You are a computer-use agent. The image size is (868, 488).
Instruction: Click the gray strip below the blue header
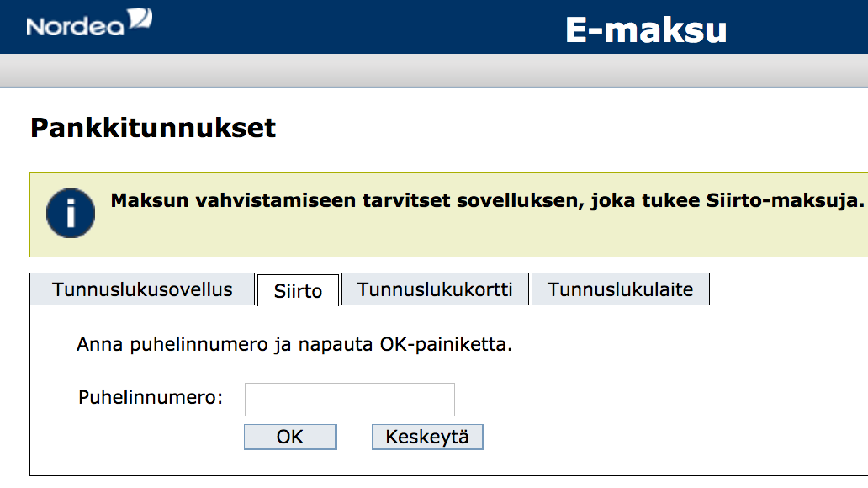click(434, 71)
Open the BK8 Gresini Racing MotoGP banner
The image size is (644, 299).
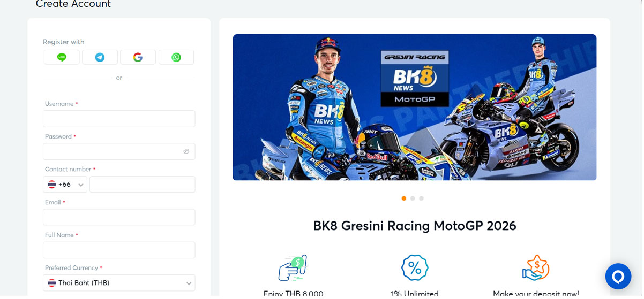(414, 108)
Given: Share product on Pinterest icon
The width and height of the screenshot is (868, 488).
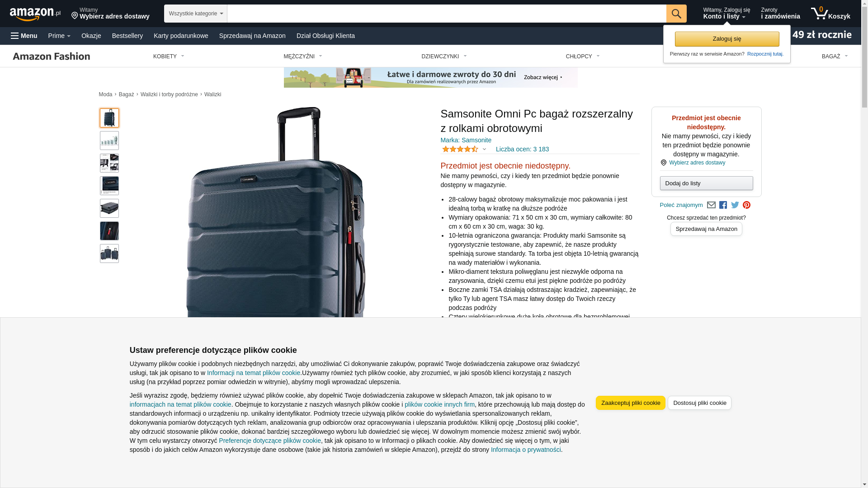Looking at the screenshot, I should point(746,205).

---

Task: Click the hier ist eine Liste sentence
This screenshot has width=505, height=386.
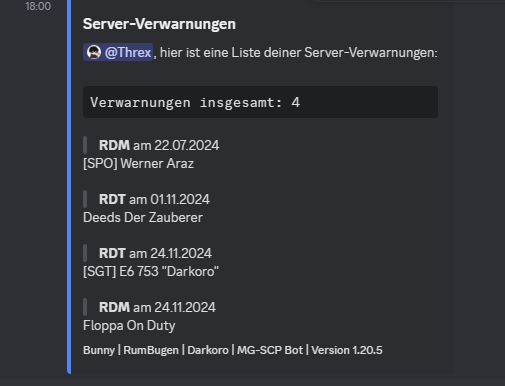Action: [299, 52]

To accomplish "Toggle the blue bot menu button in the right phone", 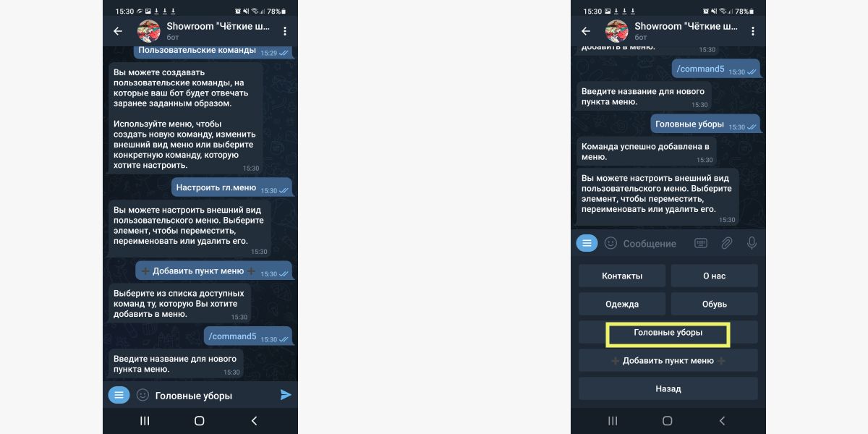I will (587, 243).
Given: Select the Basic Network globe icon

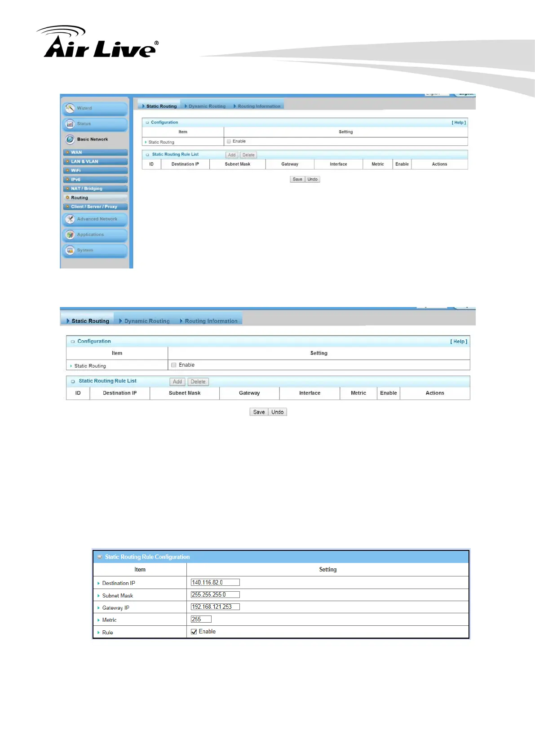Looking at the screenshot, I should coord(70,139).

**Assigned task:**
Give back exactly, and solely, the section of the data above bounded by the line containing "You are a computer-use" and the line containing "Given: Share product on Pinterest icon", both bounding lines included and pictures omitted.

**Exercise output:**
You are a computer-use agent. The image size is (868, 488).
Instruction: Click the gray strip below the blue header
click(434, 71)
Open the BK8 Gresini Racing MotoGP banner
The image size is (644, 299).
(414, 108)
Given: Share product on Pinterest icon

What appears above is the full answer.